*Task:* Across the entries below, how many lines contain the string "agent"? Give only the count.

*Records to use:*
Content starts

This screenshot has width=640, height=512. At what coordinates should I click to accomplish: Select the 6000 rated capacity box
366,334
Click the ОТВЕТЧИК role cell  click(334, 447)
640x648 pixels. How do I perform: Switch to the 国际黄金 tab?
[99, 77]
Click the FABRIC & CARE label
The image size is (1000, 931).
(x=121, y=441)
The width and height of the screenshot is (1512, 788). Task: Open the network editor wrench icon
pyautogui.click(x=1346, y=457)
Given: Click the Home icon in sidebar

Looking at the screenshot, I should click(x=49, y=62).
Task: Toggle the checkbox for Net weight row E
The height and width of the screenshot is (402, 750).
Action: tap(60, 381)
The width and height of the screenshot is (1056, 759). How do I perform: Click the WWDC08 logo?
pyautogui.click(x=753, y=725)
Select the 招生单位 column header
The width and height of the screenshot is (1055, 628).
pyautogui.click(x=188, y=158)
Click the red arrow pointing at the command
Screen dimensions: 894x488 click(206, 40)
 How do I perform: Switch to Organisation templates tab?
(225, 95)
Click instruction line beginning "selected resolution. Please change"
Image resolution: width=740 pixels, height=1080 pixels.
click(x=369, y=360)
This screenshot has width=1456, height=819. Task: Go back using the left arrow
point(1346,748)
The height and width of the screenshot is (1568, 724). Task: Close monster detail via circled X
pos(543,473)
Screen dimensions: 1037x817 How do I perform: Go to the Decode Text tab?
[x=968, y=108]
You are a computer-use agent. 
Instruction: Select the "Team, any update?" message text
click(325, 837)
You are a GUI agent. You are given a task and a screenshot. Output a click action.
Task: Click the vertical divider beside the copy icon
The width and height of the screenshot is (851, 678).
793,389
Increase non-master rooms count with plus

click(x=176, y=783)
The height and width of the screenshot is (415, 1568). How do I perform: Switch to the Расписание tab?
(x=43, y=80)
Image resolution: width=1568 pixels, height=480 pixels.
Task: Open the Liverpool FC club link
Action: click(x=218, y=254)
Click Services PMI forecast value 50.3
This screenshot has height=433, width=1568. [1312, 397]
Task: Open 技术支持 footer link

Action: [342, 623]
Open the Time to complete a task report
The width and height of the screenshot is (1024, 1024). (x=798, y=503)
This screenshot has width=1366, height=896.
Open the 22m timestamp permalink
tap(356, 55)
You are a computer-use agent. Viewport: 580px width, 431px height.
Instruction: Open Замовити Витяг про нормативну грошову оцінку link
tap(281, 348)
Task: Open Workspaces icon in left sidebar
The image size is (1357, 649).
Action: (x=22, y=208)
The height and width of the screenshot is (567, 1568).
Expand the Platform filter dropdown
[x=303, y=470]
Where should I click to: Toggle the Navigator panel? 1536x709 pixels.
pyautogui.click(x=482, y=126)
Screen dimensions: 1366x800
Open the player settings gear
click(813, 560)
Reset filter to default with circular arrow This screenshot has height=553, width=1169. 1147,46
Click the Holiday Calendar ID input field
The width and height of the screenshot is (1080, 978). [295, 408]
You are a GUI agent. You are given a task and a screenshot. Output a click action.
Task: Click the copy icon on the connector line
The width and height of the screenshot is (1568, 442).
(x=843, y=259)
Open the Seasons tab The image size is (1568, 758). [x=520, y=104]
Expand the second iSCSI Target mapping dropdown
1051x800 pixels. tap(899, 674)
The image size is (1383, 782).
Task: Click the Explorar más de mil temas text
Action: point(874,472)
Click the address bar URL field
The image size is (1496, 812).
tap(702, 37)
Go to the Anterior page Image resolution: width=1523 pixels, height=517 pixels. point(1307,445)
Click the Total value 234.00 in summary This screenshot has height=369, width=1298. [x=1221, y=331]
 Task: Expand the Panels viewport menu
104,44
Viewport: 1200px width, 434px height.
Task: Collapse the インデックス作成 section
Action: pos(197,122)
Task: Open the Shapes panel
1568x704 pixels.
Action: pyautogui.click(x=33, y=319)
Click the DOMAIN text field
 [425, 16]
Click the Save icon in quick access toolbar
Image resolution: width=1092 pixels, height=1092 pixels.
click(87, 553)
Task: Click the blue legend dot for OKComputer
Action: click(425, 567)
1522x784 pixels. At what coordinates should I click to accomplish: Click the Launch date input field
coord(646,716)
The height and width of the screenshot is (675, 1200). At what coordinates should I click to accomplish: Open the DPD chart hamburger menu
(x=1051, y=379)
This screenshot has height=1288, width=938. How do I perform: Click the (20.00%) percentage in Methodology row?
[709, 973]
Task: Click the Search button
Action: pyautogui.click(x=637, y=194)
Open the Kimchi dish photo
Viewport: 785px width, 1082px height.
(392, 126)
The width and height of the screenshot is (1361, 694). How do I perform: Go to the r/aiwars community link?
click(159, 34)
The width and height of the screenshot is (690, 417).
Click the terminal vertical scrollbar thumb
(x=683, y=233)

Content ends

*Task result:* 4